Octrees, Occlusion Culling, and Solid
Node BSP's
Introduction:
Well,
the title pretty much says it all. This tutorial will take you through the
process of creating a hybrid 3d engine that uses octrees
for rendering, along with occlusion and view frustrum culling for HSR
( hidden surface removal ), and runtime compiled solid
node BSP's within the octree leaves for collision detection, line of
sight testing, and correct sorting of translucent polygons. Don't worry if any
of that sounds intimidating, each of these processes will be described in some
detail by the end of this tutorial. The main motivation for writing this is to
expose people to some lesser documented visibility solutions, and to
perhaps spark creativity in mixing techniques to divide and conquor the goals
of your 3d engine. First, here are some introductions to the techniques that we
will put to use.
Octrees:
I
suppose it would be proper to start a discussion of octrees with a
quick overview of spatial partitioning in general.

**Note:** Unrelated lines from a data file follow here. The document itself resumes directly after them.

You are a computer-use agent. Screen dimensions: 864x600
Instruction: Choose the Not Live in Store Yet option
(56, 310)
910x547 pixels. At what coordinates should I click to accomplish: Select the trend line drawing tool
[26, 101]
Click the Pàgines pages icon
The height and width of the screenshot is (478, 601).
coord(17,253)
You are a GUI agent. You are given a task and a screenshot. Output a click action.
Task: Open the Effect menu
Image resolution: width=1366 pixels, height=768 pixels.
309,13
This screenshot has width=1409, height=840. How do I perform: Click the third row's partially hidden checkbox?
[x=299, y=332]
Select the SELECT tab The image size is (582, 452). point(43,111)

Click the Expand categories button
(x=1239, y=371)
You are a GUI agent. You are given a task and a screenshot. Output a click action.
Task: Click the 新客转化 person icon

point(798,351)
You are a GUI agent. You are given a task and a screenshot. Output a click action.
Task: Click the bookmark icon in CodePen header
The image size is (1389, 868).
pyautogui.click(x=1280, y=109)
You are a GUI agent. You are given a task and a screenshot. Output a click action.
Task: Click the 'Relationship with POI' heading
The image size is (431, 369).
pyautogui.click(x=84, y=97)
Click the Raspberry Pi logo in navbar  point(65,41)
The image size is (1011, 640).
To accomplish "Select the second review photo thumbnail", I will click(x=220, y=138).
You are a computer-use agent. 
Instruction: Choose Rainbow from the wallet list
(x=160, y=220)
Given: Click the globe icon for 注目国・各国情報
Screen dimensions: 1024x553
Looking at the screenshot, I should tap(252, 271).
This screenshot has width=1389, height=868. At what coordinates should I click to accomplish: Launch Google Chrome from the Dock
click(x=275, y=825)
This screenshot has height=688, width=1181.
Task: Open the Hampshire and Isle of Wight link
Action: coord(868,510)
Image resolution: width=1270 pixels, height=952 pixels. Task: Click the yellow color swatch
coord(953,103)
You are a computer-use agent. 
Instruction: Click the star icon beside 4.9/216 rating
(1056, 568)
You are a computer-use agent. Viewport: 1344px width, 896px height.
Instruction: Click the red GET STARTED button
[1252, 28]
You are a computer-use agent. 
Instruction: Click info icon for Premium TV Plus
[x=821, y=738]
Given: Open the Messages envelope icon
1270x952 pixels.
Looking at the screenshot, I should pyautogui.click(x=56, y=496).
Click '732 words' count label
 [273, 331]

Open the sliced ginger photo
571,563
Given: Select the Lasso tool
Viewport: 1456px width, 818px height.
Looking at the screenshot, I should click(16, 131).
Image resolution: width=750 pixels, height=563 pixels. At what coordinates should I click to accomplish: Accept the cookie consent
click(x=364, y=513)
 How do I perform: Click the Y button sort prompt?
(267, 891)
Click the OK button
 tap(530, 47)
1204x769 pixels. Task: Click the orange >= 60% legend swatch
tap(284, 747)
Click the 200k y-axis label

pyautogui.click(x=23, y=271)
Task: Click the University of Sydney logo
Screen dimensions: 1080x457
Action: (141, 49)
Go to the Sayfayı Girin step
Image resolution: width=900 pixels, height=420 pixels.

The idea behind spatial
partitioning is that it's preferable to perform operations ( such as collision
detection or rendering ) only on the geometry that is relevent. Spatial
partitioning basically carves up a polygonal mesh ( ie. your game
level. I will use "mesh" from here on out ) into
managable chunks. There are many ways to do this, such as dividing
your mesh into an even grid, but the most useful spatial partitioning
techniques are those that are hierarchical in nature. Enter the octree. Note
that this is only going to be a refresher. Hopefully you've already read about
octrees before, but maybe you haven't implemented them yet. Ok, like most
hierarchical spatial partitioning techniques, the octree is very recursive.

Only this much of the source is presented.